The kind of Agile he describes is perfect for a startup. It gets things
rolling without too much worry about failure... It keeps things from being too
enterprise-y.

But an established company needs to be more concerned about their clients and
their clients' data. Things need to be as stable as possible.

------
calpaterson
Is this just "Wake up sheeple!" converted into a blog post about agile,
replete with extra buzzwords?

"Have you experienced emergence lately?"

Don't get me wrong, I love agile. I just prefer it when people use plain
language.

------
ryandvm
I can't help but read this in Jeff Goldblum's voice as the guy from Jurassic
Park.

------
joubert
_A truly agile project team lives on the edge of chaos._

One of my favorite current quotes is: "If everything seems under control,
you're just not going fast enough." -- Mario Andretti

------
b0rsuk
What's the opposite of Agile ? Chubby programming ?

------
Tichy
Somehow I feel reminded of the invisible dragon in the garage. I guess agile
is the Om and the Omega?

------
pasbesoin
All right, I'll finally comment on Agile (personal perspective, not newsworthy
of itself).

A few years ago, one of the "big name" proponents of Agile and whatnot came to
the area, and I let a few people know and we went to listen. [1]

It was nothing more than a buzzword laden rehash: Part common sense, part a
rephrasing of the same old corporate mumbo jumbo we'd all long since learned
to ignore where we can, and tolerate where we must.

On top of it, he was an arrogant prick -- at least, that day. The people I was
with were generally quite intelligent and rather conscientious. Some tried to
ask questions, especially to get past the buzzwords to the gist of the topic.
His responses basically ran along the lines: "You're doing it wrong." This as
a preface -- as an assumption, not even acknowledging the details the person
described. Then, more 'blah blah buzzwords' lead to "blah blah metrics'.

It felt like a verbalized extension of PowerPoint (IIRC, he had PowerPoint
along for the ride, too).

After that, I stopped paying much attention to articles on "agile". There's
some good value in some of the details, but trust your common sense, and that
you've probably already figured out most of the basics for yourself.

Also, I'll add that different people have different working styles. Exhibit
some trust that they have figured out, at least to some extent, what works for
them.
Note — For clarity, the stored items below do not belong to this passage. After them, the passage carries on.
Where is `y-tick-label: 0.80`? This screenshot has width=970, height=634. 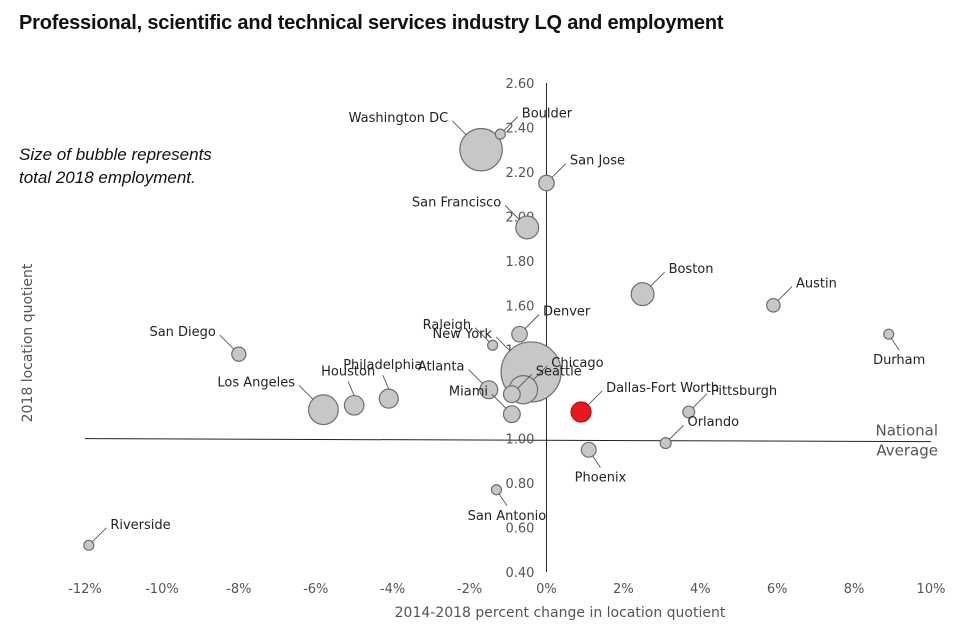 y-tick-label: 0.80 is located at coordinates (520, 484).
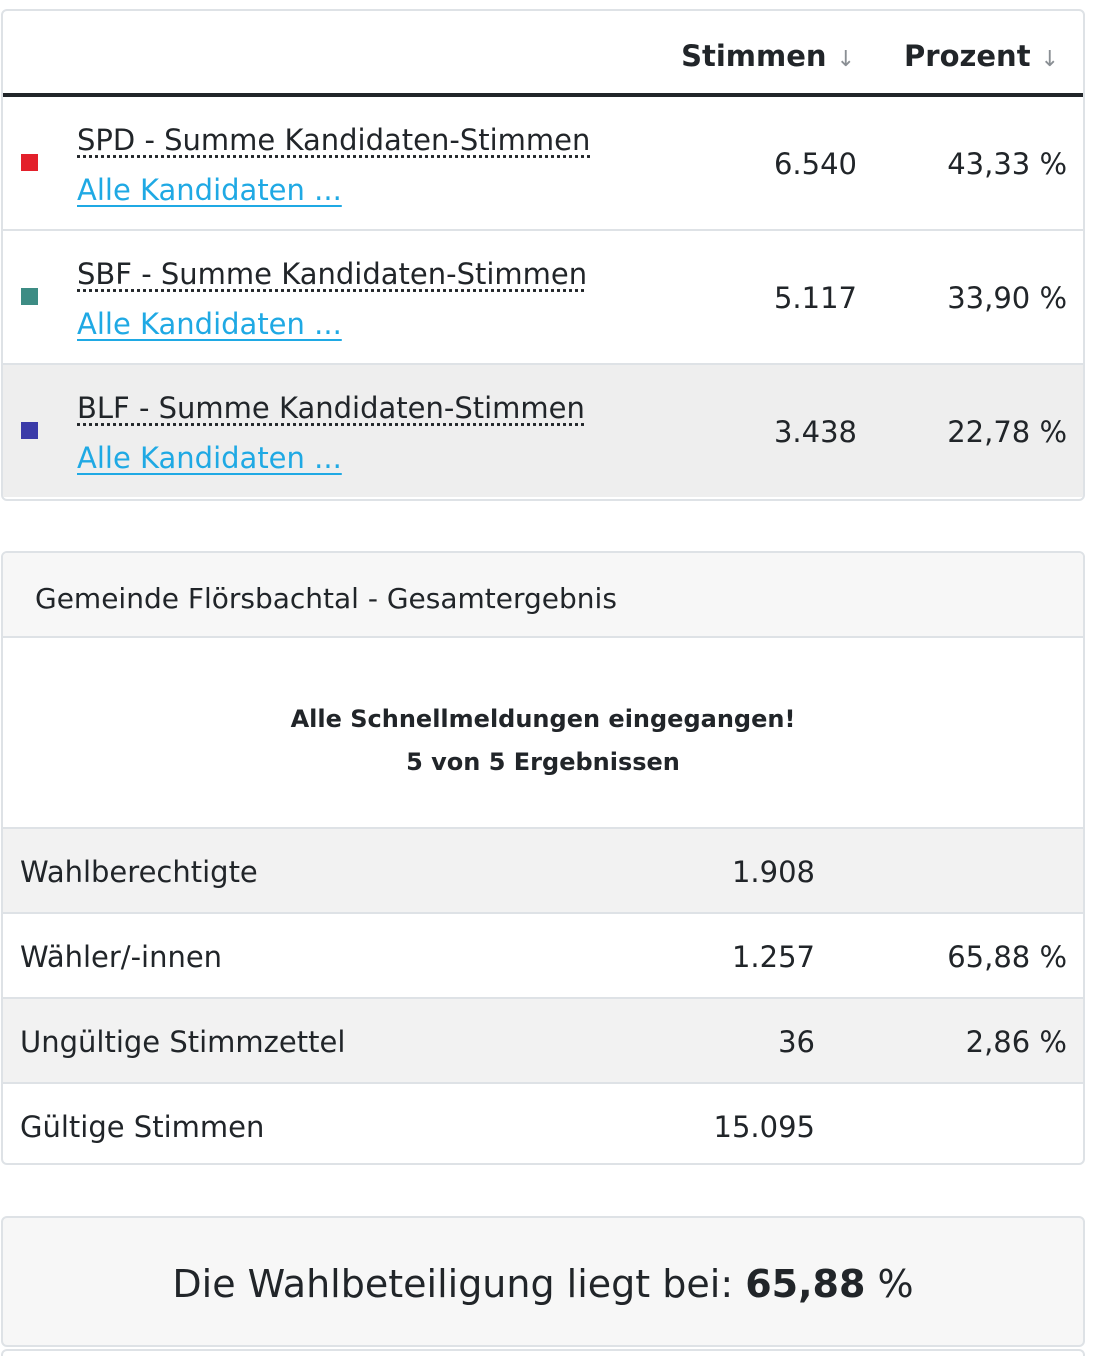 This screenshot has width=1100, height=1356. Describe the element at coordinates (1016, 1042) in the screenshot. I see `stat-percent: 2,86 %` at that location.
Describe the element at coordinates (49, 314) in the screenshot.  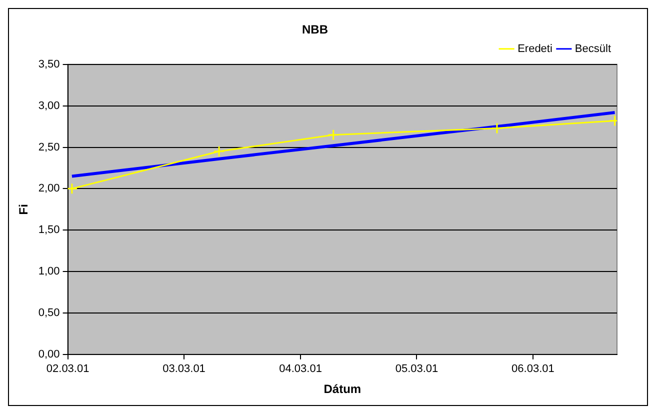
I see `y-tick-label: 0,50` at that location.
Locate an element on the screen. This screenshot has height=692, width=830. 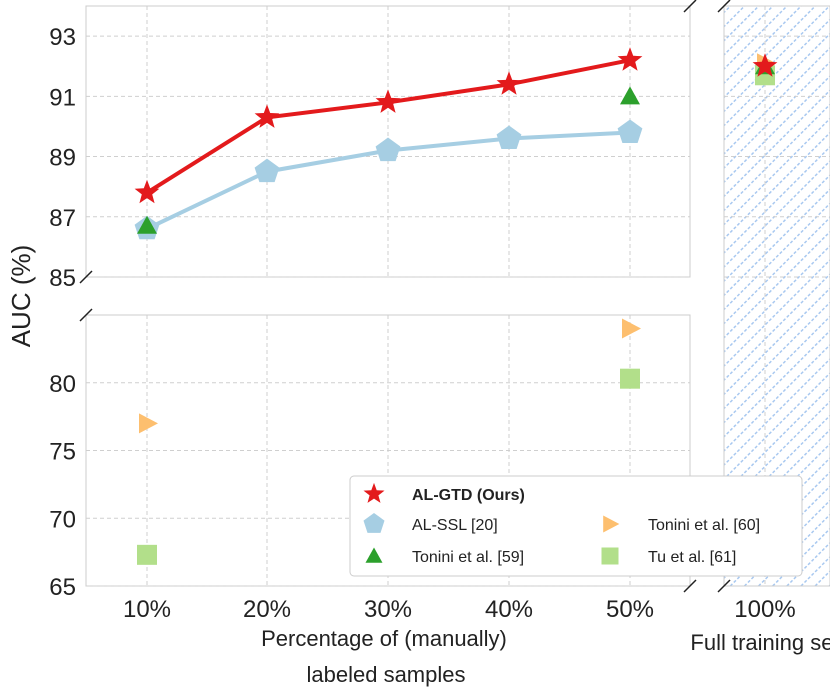
y-tick-label: 75 is located at coordinates (62, 452).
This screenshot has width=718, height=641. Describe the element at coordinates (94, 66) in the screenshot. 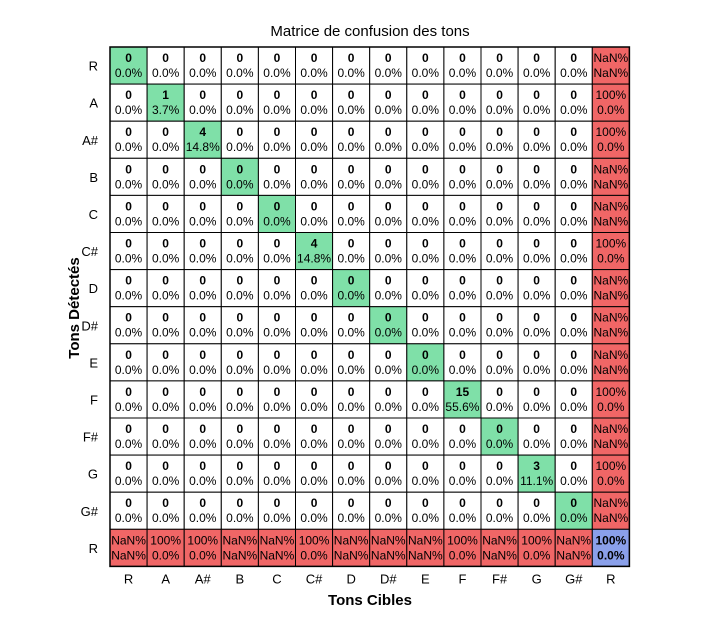

I see `y-tick-label: R` at that location.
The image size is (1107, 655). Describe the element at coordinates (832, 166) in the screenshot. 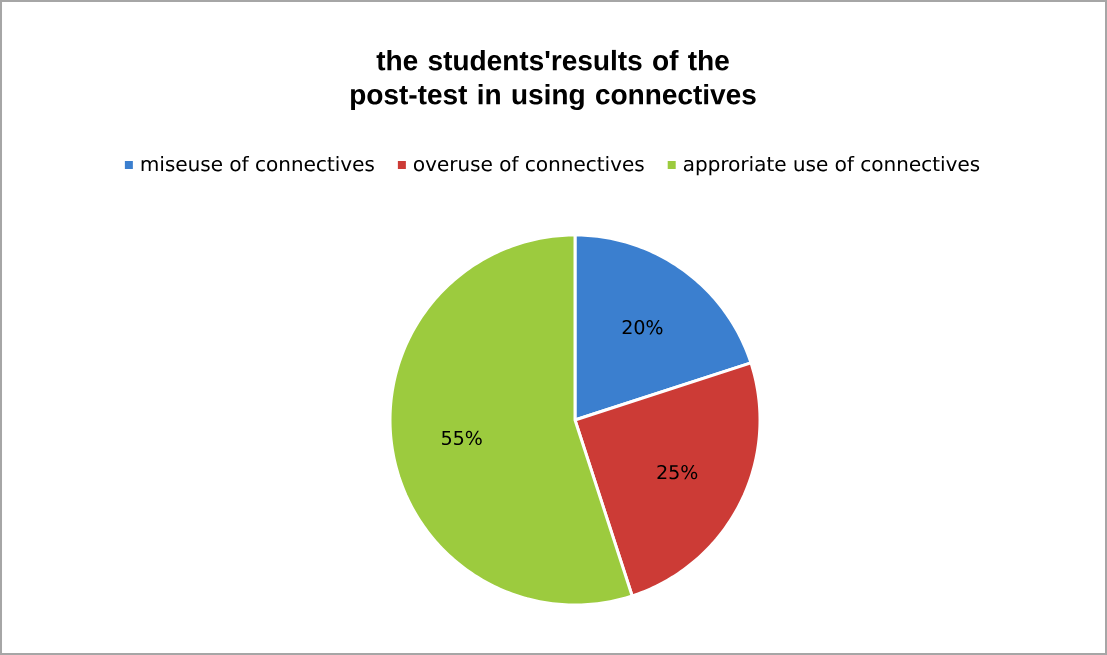

I see `legend-label: approriate use of connectives` at that location.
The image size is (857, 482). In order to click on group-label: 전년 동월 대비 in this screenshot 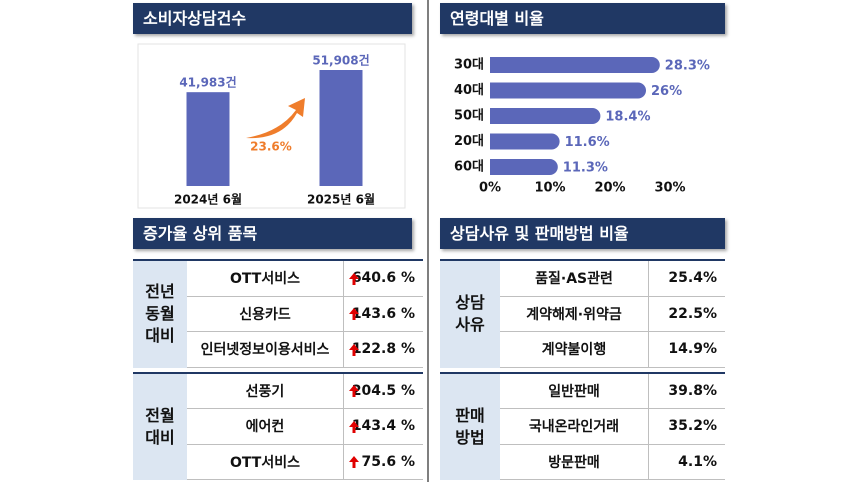, I will do `click(160, 314)`.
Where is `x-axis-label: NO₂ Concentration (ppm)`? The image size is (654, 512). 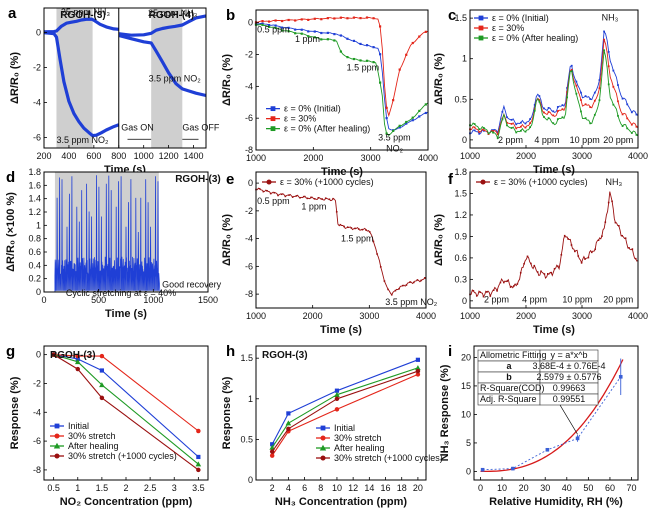
x-axis-label: NO₂ Concentration (ppm) is located at coordinates (126, 502).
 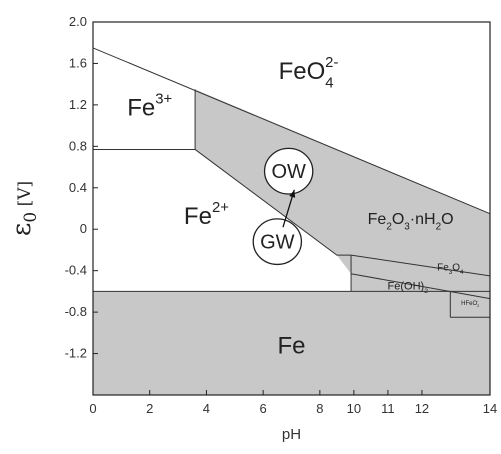 I want to click on x-tick-label: 2, so click(x=150, y=408).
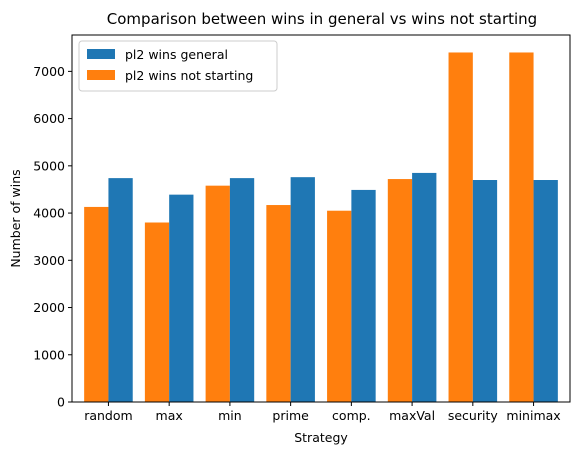  Describe the element at coordinates (485, 291) in the screenshot. I see `bar-security-general` at that location.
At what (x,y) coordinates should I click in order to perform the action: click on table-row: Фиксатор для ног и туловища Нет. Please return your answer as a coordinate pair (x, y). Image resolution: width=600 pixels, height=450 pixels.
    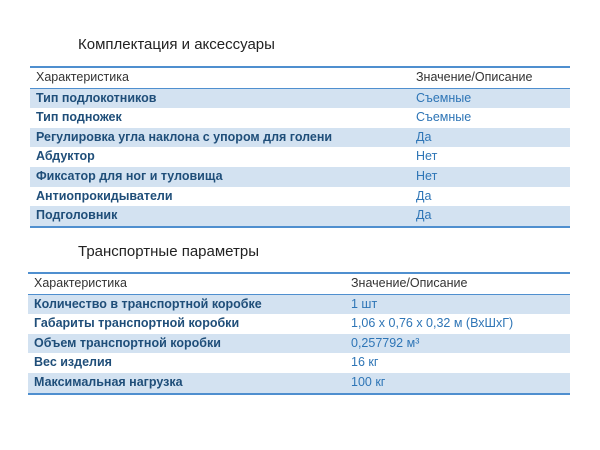
    Looking at the image, I should click on (300, 176).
Then stop trying to pound them into that proverbial "round hole".

Yes, people have to communicate effectively. But this does not equate with
e.g. shoving them all into a "bullpen". Or making them think all day with
someone staring over their shoulder, or vise versa.

As for e.g. continuous builds/integration and all the other technical aspects.
Some good portion of that is an outgrown of continued developments in various
systems. I suppose "agile" publicizes these, but you should be aware of and
considering them, regardless.

[1] I guess I should add that he worked for IBM, IIRC. So, of course, they
were there to promote "agile" in a manner that would sell IBM products and
services.

My experience may therefore relate more to how agile translates to the world
of larger corporations. By the time its transmogrified by all those filters,
it sounds a lot like more of the "same old same old".

YMMV